While Janet has served very actively on several industry boards and has been a strong advocate for them, she does it without capturing the spotlight and recognition, preferring instead to keep her focus on Sunlet’s primary business customers.
When discussing color crop production, it’s hard to find someone who doesn’t refer to Janet and her husband John. They both lead by example and set a high bar for quality.
“If it doesn’t make the grade, we don’t ship it,” Janet says. “We want our customers to love our plants. We also ship the product the way the customer expects to receive it, by getting to know them personally and learning what it is they are trying to achieve on their end. Then we match it.”
John works closely with the employees at Sunlet, who Janet says have made the company what it is today with their hard work.
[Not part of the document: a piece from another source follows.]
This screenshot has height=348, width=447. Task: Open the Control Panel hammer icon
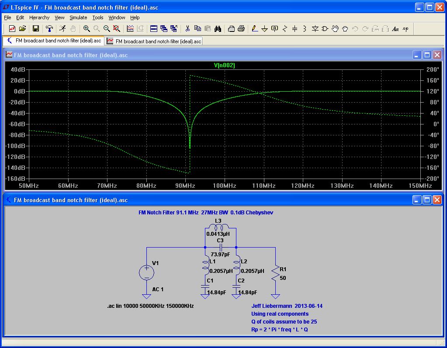pyautogui.click(x=49, y=29)
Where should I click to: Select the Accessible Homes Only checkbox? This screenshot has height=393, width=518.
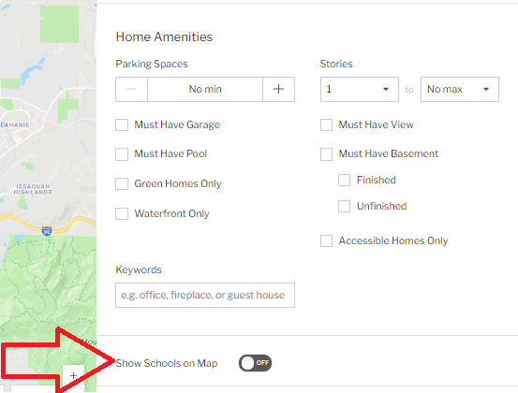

An assigned team works with a crop from the time it leaves propagation until it goes to the customer, which fosters a sense of ownership and pride in producing a quality product.
The Kisters started Sunlet Nursery in 1985 on the premise of consistently offering high-quality plants and new varieties to their customers. The operation has grown from 5 acres to 26 acres of indoor and outdoor growing space, and produces specialty flowering and foliage plants. Sunlet ships to independent garden centers, supermarkets, wholesale florists, and even some amusement parks, throughout the country.
John oversees nursery production, while Janet oversees the sales and financial side. With John’s experience in research and production and Janet’s in marketing and entomology, they complement each other quite well.
The Kisters are proactive owners. They had the foresight years ago to implement best practices and modern technology when it comes to water usage for production. They did it not in reaction to state government controls and mandates, but because it produced better crops and was the right (and profitable) thing to do.
Janet says over the years the nursery has cut back on water usage by 20% to 36%, and it becomes more difficult with each additional required water cut because there is a new baseline to work with, not to mention all the cutbacks add up. Sunlet Nursery installed drip irrigation with pressure-compensating emitters and computer-controlled watering cycles to be more efficient. A water plant on the property collects runoff, redirecting it for landscape irrigation.
The Kisters have also trained their employees on best practices for water conservation. For example, team members are taught to irrigate efficiently, consolidate product more often, and dump leftover plants, instead of continuing to waste water on them. Most recently, Sunlet prepared for a 15% water cutback with the installation of new, more efficient drip irrigation system.
Although the company was able to hit the required numbers, the cuts have not been without some sacrifice. The team has had to cut back on production and review its product mix to get rid of water-thirsty plants.
“When you cut water usage with these measures, you do save money on water and fertilizer, but with the expense of water in California, the cost savings doesn’t come close to the amount of money we put out for the irrigation capital improvement projects,” Janet says. “What it comes down to is, if we don’t find ways to cut back on our water use when we are dictated to like this, we are definitely going to have to cut production, and that is going to hurt our customers and the company’s bottom line.”